Nel breve video vengono smentiti gran parte dei luoghi comuni che hanno circolato nel nostro paese negli ultimi anni per giustificare l’invasione della bibliometria anvuriana. Eccone i contenuti:

The impact factor really isn’t that important. What’s important is that you develop an area of science, you make progressive discoveries and you earn a reputation for SOLID work.

What counts is really the DATA. Any great paper is going to be found and read.

If you do good, solid work consistently, you’ll be recognized.

Institutions have to judge the quality of a PERSON based on the quality of the RESEARCH. You shouldn’t be relying on journal and two or three reviewers to judge that.

I don’t merely look “Oh, here’s one in Science and two in Nature, that means three!” I really do read the papers.

Publish as high as is practical. Don’t waste a whole lot of time making repeated attempts to get into the top tier.

Increasingly with papers that go to Nature or Science, the editorial process can be so protracted, with so many requirements that you end up with a paper which is totally unreadable. You have NO IDEA what it’s about or what these people are trying to say.
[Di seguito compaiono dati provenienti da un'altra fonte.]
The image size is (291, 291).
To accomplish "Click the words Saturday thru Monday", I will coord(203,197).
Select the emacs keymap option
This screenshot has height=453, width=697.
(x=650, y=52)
The reviewers have turned it into a PORRIDGE. You don’t want to publish porridge.

Il nostro paese sta ormai usando impact factors e bibliometria fai-da-te per ogni tipo di decisione: dalla distribuzione del fondo di finanziamento ordinario, ai ludi dipartimentali, alla mancetta per associati e ricercatori, per non parlare delle soglie ASN, e delle liste di riviste per i settori non bibliometrici.

La ricerca italiana è saldamente proiettata in un mondo alla rovescia in cui non contano scoperte, dati, solidità della ricerca. Contano solo sede di pubblicazione e citazioni.

Continuando su questa strada, tra qualche anno, l’università italiana sarà stata trasformata in una organizzazione a rigido controllo centralizzato in cui gli addetti alla ricerca sfornano prodotti della ricerca adattatati a uscire su riviste “prestigiose”, incontrando la viva e vibrante soddisfazione dei valutatori di turno all’ANVUR, cui quei proddoti sono sottomessi (per la valutazione).

In Cina, probabilmente l’unico paese che ha adottato regole simili a quelle italiane, si stanno accorgendo che i meccanismi di valutazione hanno deformato in modo drammatico la ricerca. Ed è iniziata la discussione per limitare i danni.

Noi dovremo aspettare che i baroni del cerchio magico ministeriale ed anvuriano allentino la presa con cui hanno assunto il controllo di quel che resta della ricerca e dell’università italiane.